I don't mean to make my blog all Paul Davidson, all the time. But I have been reading his book Consumer Joe lately and it has hit too close to home for me. I basically have the same job as all of the corporate lackey customer relations specialists that so generically respond to his outrageous questions, and this book makes me sad for my semi-chosen profession (or temporary time filler, as I like to refer to it).

Why does public relations and customer service have to be so boring? Whenever I receive comments and questions like David Paulson's I can't help but get creative and a little crazy right back at them. Sometimes it is the only way to respond to the crazies like Consumer Joe and have them understand what you are talking about.

Sometimes I do it unsolicited. The other day I told a big long story in an email to a customer about how a truck containing some of our backordered item was hijacked en route to our warehouse and that the products were being held for ransom. I also responded to another customer's question explaining that magical pixies applied their free coffee to their order between the time they placed the order and when we shipped it.

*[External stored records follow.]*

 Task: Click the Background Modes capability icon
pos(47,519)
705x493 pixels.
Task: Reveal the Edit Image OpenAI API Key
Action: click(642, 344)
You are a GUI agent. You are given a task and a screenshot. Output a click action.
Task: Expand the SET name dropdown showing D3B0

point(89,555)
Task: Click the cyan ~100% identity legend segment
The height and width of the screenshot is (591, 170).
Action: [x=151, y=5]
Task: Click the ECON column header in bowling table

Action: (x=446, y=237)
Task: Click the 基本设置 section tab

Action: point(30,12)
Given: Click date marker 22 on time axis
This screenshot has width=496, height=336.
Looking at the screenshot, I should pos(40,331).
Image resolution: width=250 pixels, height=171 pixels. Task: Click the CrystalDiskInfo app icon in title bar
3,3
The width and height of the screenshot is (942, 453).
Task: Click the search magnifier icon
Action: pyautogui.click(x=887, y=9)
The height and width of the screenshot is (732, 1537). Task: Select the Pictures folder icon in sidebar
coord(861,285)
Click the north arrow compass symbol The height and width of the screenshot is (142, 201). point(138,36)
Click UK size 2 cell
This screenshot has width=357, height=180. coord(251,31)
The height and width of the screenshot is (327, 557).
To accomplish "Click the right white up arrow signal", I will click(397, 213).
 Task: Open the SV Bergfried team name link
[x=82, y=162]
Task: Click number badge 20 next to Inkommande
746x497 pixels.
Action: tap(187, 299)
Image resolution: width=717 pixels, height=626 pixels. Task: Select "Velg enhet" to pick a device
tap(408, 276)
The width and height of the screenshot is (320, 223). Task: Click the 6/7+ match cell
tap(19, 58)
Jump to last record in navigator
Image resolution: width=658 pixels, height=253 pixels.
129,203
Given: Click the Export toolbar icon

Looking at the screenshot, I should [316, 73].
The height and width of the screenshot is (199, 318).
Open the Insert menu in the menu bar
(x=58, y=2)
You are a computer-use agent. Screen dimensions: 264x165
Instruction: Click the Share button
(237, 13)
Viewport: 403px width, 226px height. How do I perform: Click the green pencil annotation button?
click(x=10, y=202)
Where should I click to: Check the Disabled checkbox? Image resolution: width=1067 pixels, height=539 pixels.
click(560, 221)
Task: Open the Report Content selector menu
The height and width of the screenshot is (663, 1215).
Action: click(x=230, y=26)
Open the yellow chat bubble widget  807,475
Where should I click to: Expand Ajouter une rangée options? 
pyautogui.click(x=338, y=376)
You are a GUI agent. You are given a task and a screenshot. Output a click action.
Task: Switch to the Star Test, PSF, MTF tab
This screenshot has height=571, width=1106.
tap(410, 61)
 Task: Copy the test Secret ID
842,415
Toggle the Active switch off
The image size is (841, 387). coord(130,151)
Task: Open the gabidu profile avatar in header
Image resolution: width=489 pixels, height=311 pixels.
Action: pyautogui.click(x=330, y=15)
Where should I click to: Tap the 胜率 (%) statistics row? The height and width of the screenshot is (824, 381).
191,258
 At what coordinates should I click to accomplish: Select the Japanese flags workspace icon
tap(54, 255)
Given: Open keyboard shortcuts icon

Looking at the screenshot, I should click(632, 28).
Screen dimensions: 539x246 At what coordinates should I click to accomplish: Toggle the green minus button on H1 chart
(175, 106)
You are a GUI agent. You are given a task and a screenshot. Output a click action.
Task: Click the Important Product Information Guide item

At Archie McPhee I would come across old orders in the computer complete with page long letters addressed to customers regarding problems with their order that read more like dungeons and dragons stories, fairy tales or twisted history books. I'm sure that Archie customers appreciated these stories more than anybody, but ever since then I have incorporated stories like those into my correspondence with customers. I was a little afraid that my yuppie coffee drinkers wouldn't appreciate my humor, but so far, the reaction has been great and I plan to continue with this style from here on out.

Telling terrible stories and being a goofball is just who I am and it occasionally translates into my work. I think a personal response, no matter how looney tunes it is goes a long ways. It doesn't really matter what you say in an email to a customer, just as long as you eventually truthfully address their concerns and make everything right by them.

I don't know how the customer service reps in Paul's book could bear to do their jobs in such a uniform, dull way or how they think that it is good customer service to do so (and customer service has suffered massively over the past few years because of it, but that is a subject for a whole other post).

People are crazy, and if you are going to try to relate to them, you have to be just as crazy, if not crazier. Isn't that the dictionary definition of the term "customer relations"?